Transitioning parent State Machine
class NestedLastState(LTM):
    name = 'nested_last_state'

    def run(self, payload=None):
        # your code here
        ...

        # all three options are equivalent in this case
        self.parent.transition('finish')
        self.root.transition('finish')
        self.transition('finish', namespace='root')

Custom namespaces

If you want to communicate arbitrary State Machines, you can do it by creating custom namespaces.

{
    'label': 'transition_label',
    'from': OneState,
    'to': AnotherState,
    'namespace': 'custom',
}

This transition does not exist in the containing State Machine but in the custom namespace. The only way of performing this transition is by explicitly passing the namespace parameter:

self.transition('transition_label', namespace='custom')

This way you can perform transitions at a distance.

Use cases

Decoupling client-server communication

A common practice is to encapsulate all the communication to the client in a separate LTM improving decoupling. Let's imagine que have a complex workflow with several stages in nested LTMs that can all talk with the client.
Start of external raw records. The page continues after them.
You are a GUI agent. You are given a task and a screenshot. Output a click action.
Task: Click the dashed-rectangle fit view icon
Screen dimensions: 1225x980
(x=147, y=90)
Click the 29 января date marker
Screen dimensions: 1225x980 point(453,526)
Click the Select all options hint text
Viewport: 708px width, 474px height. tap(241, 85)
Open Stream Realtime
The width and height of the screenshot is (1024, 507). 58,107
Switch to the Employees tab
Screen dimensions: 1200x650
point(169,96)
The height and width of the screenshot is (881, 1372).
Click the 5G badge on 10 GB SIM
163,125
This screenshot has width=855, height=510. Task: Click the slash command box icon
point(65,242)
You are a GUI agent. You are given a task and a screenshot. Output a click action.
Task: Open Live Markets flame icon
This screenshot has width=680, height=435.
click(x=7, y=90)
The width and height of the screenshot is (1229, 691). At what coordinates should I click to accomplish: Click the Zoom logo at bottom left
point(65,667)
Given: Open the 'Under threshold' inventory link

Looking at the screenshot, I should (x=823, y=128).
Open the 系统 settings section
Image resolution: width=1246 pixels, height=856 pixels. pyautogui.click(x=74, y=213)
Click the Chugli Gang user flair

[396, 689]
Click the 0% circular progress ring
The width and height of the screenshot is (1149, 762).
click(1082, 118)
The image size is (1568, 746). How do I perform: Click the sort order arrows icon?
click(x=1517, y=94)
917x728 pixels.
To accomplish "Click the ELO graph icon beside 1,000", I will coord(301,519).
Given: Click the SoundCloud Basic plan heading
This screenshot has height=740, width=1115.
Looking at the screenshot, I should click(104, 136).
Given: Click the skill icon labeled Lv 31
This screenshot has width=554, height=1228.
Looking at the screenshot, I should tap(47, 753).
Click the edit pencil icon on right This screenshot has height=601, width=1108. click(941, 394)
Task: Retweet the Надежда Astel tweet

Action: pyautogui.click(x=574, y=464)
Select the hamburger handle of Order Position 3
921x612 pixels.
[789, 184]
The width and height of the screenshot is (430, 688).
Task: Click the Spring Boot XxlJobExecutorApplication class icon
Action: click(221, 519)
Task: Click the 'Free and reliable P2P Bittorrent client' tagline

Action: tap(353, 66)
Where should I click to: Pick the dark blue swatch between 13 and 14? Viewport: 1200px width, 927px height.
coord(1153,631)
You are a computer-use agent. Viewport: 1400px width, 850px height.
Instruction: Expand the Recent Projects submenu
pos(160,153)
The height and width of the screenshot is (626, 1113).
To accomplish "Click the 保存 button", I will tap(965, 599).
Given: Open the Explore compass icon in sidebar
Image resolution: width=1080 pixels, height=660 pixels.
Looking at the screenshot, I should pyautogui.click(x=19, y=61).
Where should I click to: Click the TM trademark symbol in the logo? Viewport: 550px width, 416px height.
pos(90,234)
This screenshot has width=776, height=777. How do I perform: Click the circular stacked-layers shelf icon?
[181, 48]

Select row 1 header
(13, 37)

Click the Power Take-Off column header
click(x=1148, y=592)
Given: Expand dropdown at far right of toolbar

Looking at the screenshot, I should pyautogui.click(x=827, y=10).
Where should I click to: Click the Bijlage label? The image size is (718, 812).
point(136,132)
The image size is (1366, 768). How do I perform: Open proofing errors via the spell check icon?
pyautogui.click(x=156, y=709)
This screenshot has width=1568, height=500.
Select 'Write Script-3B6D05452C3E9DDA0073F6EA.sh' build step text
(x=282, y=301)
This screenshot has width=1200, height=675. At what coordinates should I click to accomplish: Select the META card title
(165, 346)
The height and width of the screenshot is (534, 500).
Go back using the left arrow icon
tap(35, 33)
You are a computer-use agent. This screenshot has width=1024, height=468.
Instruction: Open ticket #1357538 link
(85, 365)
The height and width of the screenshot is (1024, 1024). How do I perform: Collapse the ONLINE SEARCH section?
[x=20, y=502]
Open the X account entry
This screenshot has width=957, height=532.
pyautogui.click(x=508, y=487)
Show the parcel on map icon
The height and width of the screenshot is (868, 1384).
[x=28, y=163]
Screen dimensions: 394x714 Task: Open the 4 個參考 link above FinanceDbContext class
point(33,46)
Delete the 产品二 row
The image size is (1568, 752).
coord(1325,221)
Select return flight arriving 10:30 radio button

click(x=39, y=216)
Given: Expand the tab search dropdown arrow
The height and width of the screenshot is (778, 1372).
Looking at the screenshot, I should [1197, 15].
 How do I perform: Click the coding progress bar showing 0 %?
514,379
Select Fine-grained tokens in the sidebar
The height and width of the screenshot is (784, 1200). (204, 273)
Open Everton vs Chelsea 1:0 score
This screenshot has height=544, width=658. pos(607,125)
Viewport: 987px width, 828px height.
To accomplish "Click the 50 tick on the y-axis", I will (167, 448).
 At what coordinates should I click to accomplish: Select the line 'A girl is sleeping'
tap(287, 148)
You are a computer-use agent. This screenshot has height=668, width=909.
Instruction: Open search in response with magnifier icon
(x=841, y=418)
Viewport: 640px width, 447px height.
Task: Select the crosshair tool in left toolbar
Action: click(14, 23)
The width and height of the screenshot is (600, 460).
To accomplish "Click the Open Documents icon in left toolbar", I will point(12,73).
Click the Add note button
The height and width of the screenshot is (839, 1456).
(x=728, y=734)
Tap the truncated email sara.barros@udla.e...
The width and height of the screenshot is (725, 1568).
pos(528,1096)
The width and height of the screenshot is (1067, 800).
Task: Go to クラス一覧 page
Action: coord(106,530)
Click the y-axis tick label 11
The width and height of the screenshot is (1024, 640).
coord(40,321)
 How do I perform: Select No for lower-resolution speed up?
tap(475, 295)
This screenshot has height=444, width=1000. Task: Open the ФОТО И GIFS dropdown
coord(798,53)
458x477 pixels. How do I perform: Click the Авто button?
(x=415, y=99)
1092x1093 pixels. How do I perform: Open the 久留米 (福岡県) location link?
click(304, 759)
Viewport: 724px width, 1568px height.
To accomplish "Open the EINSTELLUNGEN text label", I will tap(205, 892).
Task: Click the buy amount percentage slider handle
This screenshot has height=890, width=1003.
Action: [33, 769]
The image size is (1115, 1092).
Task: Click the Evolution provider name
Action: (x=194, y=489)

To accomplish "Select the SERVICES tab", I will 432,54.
Decoupling communication example
Decoupling communication example
Decoupling communication example
class Communication(LTM):
    name = 'communication'

    init = [WaitingForMessage]
    transitions = [
        {
            'from': WaitingForMessage,
            'to': SendingMessage,
            'label': 'send_message',
            'namespace': 'coms',
        },
        {
            'from': SendingMessage,
            'to': WaitingForMessage,
            'label': 'message_sent',
            'namespace': 'coms'
        },
    ]


class MyChatbot(LTM):
    name = 'my_chatbot'

    init = [Stage1, Communication]
    transitions = [
        {
            'label': 'next_stage',
            'from': Stage1,
            'to': Stage2
        },
    ]

In this example, any State inside Stage1 or Stage2 can call self.transition('send_message', namespace='coms') to send a message to the client.

E2E testing (simulating an user)

If your workflow has many interactions with the user testing it E2E can be difficult. With Flou it's as easy as adding a new State Machine that simulates a synthetic user.

Let's continuing with the previous example and add Synthetic User. By adding a new Synthetic User State Machine that listens to message_sent and message_received but in reverse we can simulate a user.

Synthetic user example
Synthetic user example
class SyntheticUser(LTM):
    name = 'synthetic_user'

    transitions = [
        {
            'label': 'message_sent',
            'from': UserWaitingForMessage,
            'to': UserProcessingMessage,
            'namespace': 'coms',
        },
        {
            'label': 'message_received',
            'from': UserProcessingMessage,
            'to': UserWaitingForMessage,
            'namespace': 'coms',
        },
    ]

UserProcessingMessage can be Network of Agents as complex as you need it to be to successfully create all the needed messages for the E2E test.